= Richard F. Hohlt =

American lobbyist and government adviser

Richard F. Hohlt was a member of the American Air Force Reserves in 1970

== Life and early career ==
Hohlt was born and raised in Indianapolis, Indiana, graduating from North Central High School in 1966, and from Millikin University in 1970 with a BS in accounting.

He joined the Air Force Reserves in 1970 and was honorably discharged in 1976. While in the Reserves, he worked as an internal auditor at LS Ayers department stores and was a project leader for the cost accounting and computerization of the Unified City-County government for the city of Indianapolis. In 1993 in Nantucket, Mass., Hohlt married Deborah Lee Messick, also a lobbyist and federal relations consultant. He has one son, Luke Frederick Hohlt.

==Political career==

In 1974, Hohlt became a full-time aide to the Republican Mayor of Indianapolis, Richard G. Lugar during his 1974 campaign for the U.S. Senate. He became the Administrative Assistant to Mayor Lugar in 1975 and served as the Deputy Director of the Lugar for Senate Committee in 1976.

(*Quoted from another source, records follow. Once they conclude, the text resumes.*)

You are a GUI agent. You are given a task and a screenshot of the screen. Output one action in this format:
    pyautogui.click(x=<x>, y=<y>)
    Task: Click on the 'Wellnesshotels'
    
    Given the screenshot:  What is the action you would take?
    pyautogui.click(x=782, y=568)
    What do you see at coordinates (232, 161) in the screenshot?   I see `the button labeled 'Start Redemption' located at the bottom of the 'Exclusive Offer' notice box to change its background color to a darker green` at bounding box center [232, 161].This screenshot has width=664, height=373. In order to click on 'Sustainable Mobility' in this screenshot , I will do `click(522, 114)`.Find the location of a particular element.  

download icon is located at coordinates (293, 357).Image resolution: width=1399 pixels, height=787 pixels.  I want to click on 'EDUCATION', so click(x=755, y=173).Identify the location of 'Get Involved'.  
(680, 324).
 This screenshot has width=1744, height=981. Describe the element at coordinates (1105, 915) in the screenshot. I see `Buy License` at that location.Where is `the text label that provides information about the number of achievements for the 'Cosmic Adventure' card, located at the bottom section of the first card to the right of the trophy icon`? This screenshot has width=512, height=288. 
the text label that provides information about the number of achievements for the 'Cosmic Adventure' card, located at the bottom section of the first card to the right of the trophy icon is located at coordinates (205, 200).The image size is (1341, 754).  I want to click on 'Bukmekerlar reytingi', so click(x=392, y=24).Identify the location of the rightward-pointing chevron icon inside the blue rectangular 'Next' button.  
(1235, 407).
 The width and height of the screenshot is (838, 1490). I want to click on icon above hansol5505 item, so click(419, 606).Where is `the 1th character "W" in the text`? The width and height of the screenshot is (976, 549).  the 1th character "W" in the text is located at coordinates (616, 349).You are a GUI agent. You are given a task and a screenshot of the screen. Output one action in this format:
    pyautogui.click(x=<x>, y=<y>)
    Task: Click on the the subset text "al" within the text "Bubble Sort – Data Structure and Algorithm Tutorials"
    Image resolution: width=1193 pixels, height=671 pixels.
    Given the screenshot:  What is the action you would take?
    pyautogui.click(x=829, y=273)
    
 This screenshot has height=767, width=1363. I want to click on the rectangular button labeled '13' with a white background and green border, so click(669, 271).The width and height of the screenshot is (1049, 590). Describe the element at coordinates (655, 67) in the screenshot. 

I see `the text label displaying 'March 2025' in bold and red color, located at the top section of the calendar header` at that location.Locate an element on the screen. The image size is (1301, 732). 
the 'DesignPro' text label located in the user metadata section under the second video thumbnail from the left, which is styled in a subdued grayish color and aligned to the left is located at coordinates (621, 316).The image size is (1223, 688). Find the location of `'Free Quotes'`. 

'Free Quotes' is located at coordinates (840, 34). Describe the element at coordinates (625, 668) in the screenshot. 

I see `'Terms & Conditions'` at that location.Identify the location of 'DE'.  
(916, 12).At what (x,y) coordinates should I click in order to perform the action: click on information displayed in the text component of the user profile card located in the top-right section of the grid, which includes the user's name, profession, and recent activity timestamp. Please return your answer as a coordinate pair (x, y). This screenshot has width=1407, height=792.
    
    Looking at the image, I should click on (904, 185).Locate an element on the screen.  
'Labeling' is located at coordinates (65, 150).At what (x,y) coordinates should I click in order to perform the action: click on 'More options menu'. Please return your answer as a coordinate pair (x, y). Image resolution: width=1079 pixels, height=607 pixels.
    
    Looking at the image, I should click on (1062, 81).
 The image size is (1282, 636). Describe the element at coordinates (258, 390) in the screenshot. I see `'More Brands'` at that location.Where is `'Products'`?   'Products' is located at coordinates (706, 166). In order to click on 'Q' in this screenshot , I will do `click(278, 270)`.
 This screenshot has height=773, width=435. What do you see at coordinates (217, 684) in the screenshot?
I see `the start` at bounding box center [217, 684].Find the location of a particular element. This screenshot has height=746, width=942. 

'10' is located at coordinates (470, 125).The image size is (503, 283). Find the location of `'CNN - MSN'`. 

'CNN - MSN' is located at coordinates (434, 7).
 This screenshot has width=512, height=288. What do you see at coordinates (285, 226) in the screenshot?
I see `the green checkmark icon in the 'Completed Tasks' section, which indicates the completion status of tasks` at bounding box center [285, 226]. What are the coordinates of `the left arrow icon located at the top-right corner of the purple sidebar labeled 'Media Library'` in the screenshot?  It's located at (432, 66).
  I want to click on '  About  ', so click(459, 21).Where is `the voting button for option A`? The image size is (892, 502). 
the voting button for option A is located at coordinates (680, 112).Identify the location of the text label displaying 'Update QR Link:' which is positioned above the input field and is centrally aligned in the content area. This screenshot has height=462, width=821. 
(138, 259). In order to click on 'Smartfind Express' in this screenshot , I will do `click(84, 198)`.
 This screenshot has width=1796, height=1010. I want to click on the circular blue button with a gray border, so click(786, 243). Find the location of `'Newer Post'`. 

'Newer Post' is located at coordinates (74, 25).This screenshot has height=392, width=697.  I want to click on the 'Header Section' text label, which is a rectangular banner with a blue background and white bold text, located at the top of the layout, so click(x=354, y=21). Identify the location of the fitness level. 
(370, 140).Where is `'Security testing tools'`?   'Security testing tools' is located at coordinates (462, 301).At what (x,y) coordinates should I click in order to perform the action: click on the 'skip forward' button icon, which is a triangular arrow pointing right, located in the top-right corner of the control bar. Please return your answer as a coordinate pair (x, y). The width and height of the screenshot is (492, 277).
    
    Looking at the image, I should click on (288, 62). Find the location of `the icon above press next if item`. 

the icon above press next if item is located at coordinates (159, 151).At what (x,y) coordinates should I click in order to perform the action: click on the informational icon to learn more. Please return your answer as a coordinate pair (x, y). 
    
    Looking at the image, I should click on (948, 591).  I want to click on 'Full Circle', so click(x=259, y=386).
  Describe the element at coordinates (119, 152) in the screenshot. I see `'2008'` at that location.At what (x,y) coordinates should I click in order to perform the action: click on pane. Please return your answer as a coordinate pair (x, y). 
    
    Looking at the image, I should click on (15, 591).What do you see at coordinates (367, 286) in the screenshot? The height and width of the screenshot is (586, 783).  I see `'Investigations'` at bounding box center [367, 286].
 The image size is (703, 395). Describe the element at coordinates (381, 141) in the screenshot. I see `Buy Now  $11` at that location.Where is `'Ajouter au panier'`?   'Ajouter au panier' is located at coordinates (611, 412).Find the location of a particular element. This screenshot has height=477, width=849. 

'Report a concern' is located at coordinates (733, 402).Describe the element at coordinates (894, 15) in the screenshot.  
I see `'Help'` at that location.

When Lugar was elected, Hohlt moved with the Senator to Capitol Hill. He served on Lugar's Washington staff and then joined the United States League of Savings Institutions, a national financial services industry trade association, as Senior Vice President for Government Relations, representing the industry's legislative and regulatory interests for nine years.

==Government Advisor==

Hohlt served as a key advisor to Republicans in Congress, the Administration, presidential campaigns, inaugurals, and transition teams for Presidents Ronald Reagan, George H. W. Bush, and George W. Bush. President Ronald Reagan appointed him to the Board of Directors of the Overseas Private Investment Corporation (OPIC) (1985–1988), the Peace Corps Advisory Council (1983–1984), and President George H.W. Bush appointed him to the board of directors of the Student Loan Marketing Association (Sallie Mae) (1990–1994). He also served as the senior advisor to the co-chairman of President George W. Bush's Social Security Commission.

He was instrumental in the passage of major legislation in the fields of telecommunications, terrorism insurance, energy and highway bills, appropriations bills, bankruptcy reform, class action, and tax legislation.